The order of ε-transitions in NFA

Question

I'm reading 'Introduction to the Theory of Computation' by Michael Sipser. He gives an example of a NFA, stating that this particular automaton accepts $a$ (he lists other strings as well, I just want to focus on $a$).

But when he demonstrates how to convert the NFA to an equivalent DFA, he says: state $1$ goes to $\emptyset$ on $a$ because no $a$ arrows exit it. [...] Note that the procedure in Theorem 1.39 [on equivalence of DFAs and NFAs] specifies that we follow the $\epsilon$ arrows after each input is read.

So, if $\epsilon$-transitions happens only after some input (as the author defines), then in the initial state $1$, when $a$ is given, the NFA should 'die' as $\delta(1, a) = \emptyset$. The transition to state $3$ never happens, the NFA doesn't accept $a$. Doesn't the author contradicts himself?

I can think of couple possible explanations: 1) the very first transition of a NFA is $\delta(1, \epsilon)$ just by definition, 2) $a\epsilon=a$, so $\delta(1, a)$ = $\hat{\delta}(1, a\epsilon)$ = $\delta(1, \epsilon)\cup\delta(1, a)$, but then again the author said state $\{1\}$ goes to $\emptyset$ on $a$, not ${3}$

Answer 1

I think the answer is somewhat subtle and lies in Sipser's definition of what it means for an NFA to accept a string.

Let $N = (Q,\Sigma,\delta,q_0,F)$ be an NFA, and $w$ a string over the alphabet $\Sigma$. Then we say that $N$ accepts $w$ if we can write $w$ as $w=y_1y_2\dots y_m$, where each $y_i$ is a member of $\Sigma_\varepsilon$ and ...

Compare this with his definition of what it means for a DFA to accept a string:

Let $M = (Q,\Sigma,\delta,q_0,F)$ be a DFA and let $w=w_1w_2\dots w_n$ be a string where each $w_i$ is a member of the alphabet $\Sigma$. Then ...

Therefore, by his definitions, his NFA $N_4$ accepts $a$ as it can be written as $a=\varepsilon a$, and $\varepsilon$ and $a$ are both members of $\Sigma_\varepsilon$.

Answer 2

An NFA can always choose to take an $\varepsilon$-transition (if one exists) without reading any input, so your NFA would indeed accept the string $a$ by following the transitions $1 \xrightarrow{\varepsilon} 3 \xrightarrow{a} 1$ and ending up in an accepting state.

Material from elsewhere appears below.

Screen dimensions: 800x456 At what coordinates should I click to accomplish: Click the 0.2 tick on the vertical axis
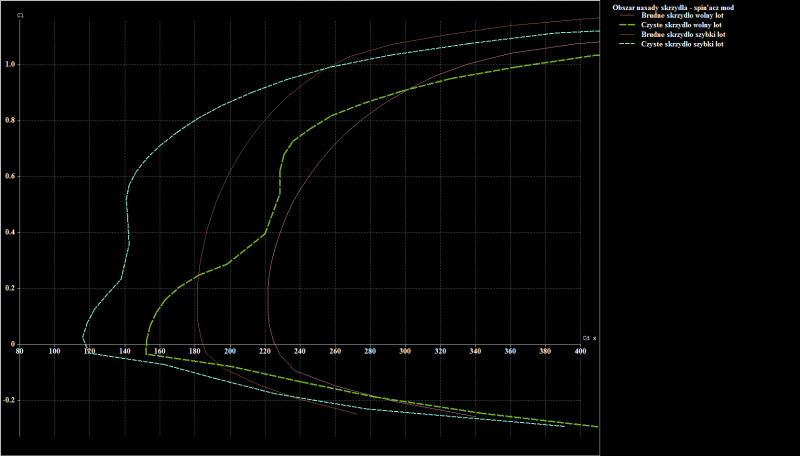pos(9,288)
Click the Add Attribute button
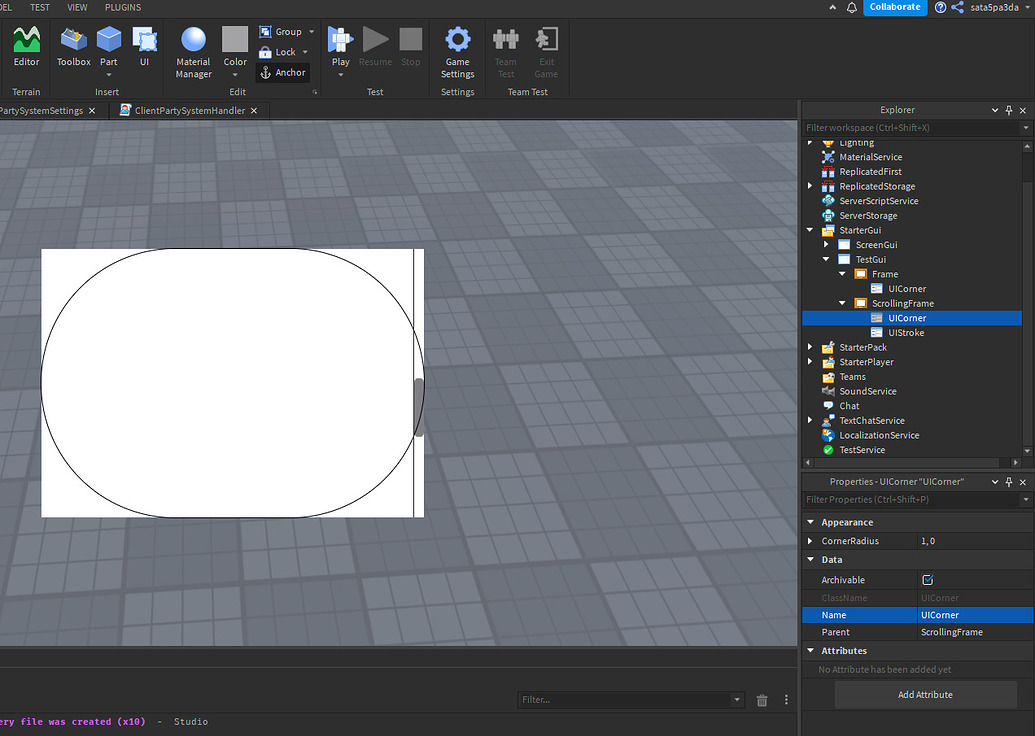This screenshot has width=1035, height=736. tap(925, 694)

This is because the NFA nondeterministically chose to follow the $\varepsilon$-transition before reading $a$ from the input.

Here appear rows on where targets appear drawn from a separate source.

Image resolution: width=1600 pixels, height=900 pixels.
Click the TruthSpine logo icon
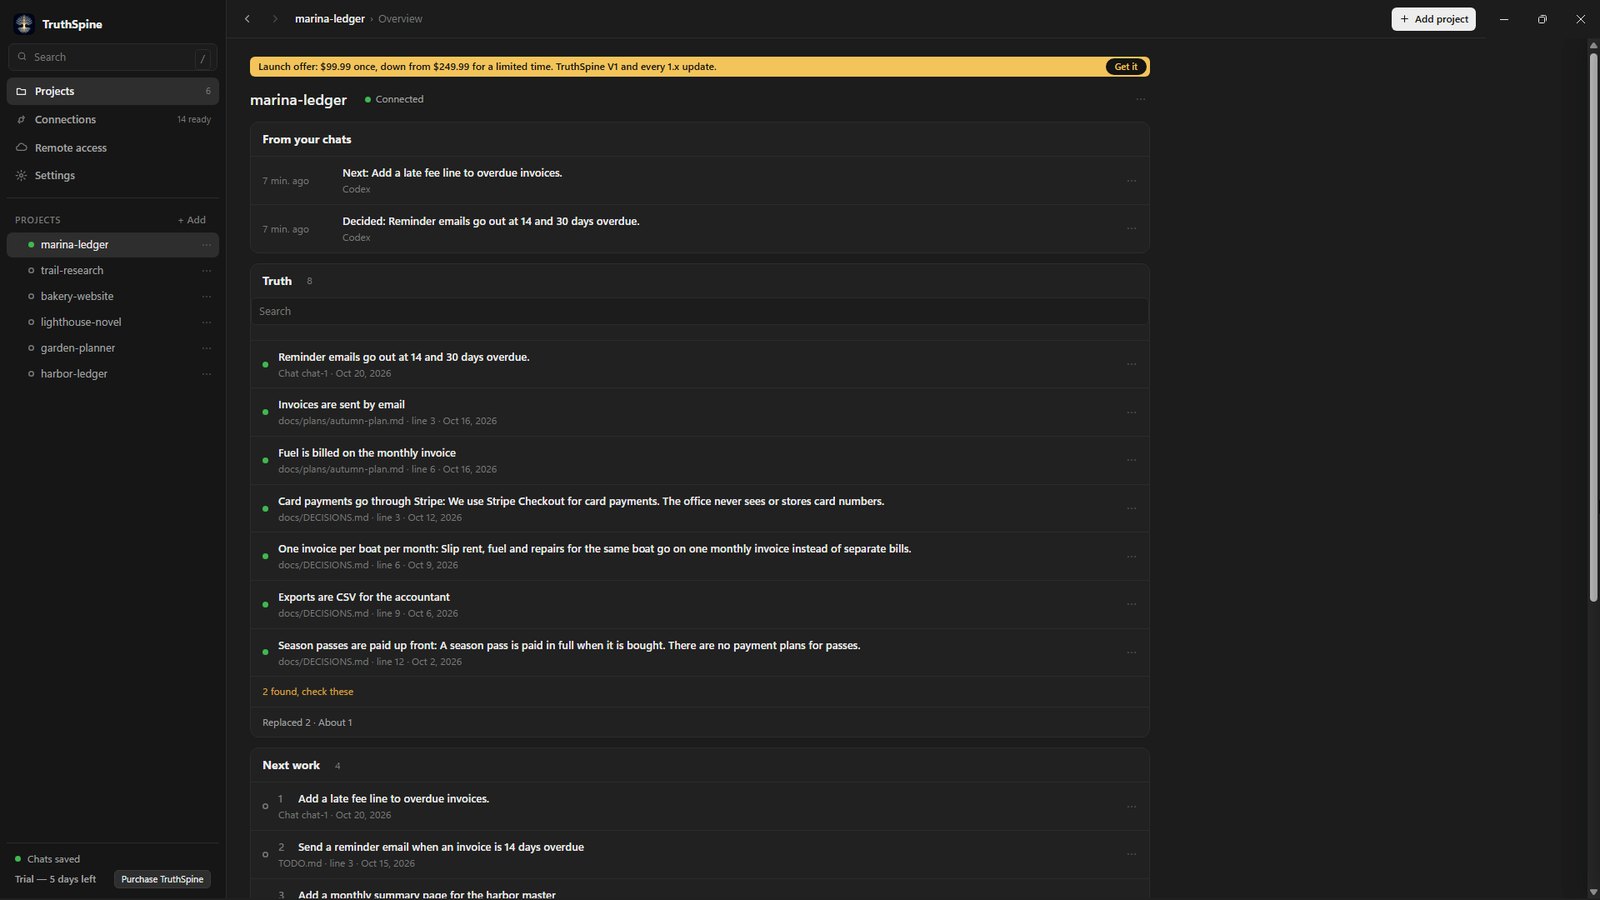24,24
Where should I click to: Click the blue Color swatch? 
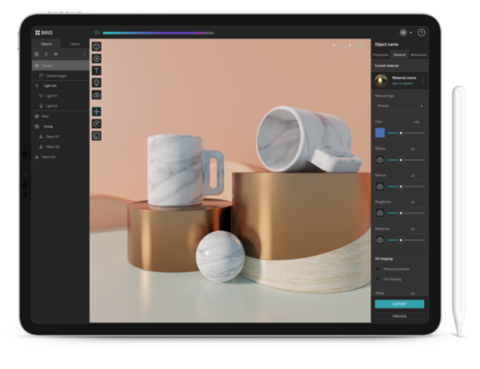click(x=380, y=133)
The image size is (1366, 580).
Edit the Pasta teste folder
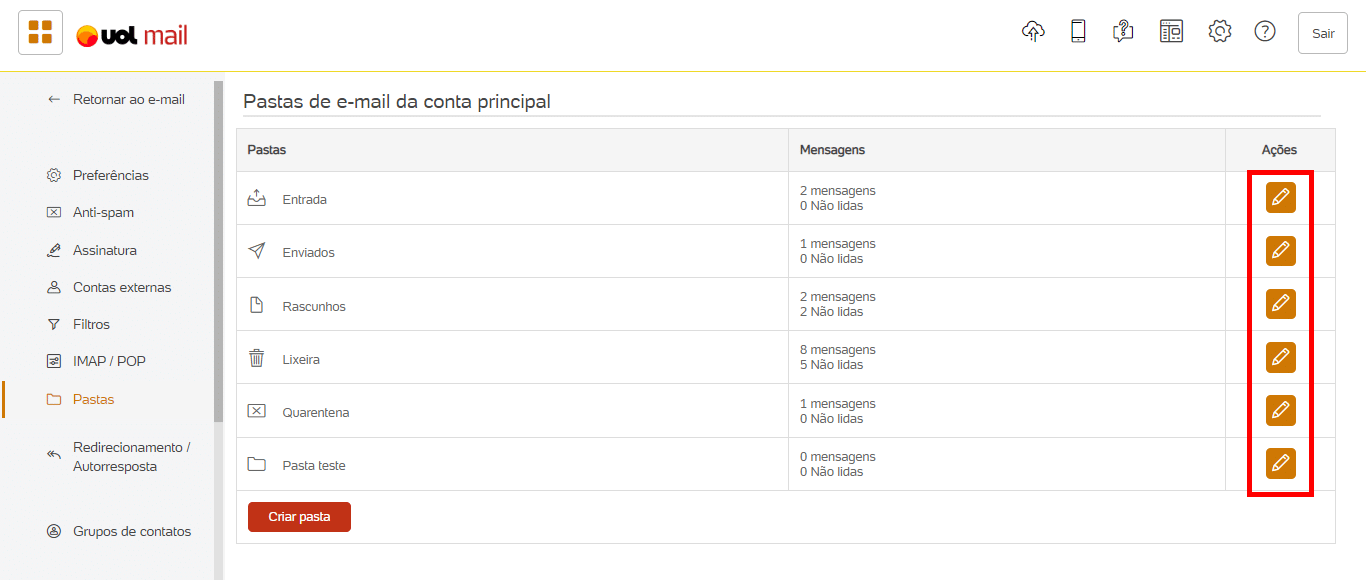point(1280,464)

However, when converting an NFA to a DFA we have to resolve the nondeterminism in some way. The procedure presented by Sipser in Theorem $1.39$ follows the convention that $\varepsilon$-transitions are followed after each input symbol is read, but, as he also states, a procedure based on following $\varepsilon$-transitions before each input symbol is read would work equally well. It is only a matter of the convention used to resolve the nondeterminism in the NFA.

If you look at Example $1.41$ and the DFA resulting from the conversion in Figure $1.43$, you will notice that the initial state is $\{1,3\}$ (the union of states $1$ and $3$ from the NFA) because the NFA have initial states $1$, but it can also go to $3$ with an $\varepsilon$-transition without reading any input. Therefore, the initial state in the DFA is the union of the two.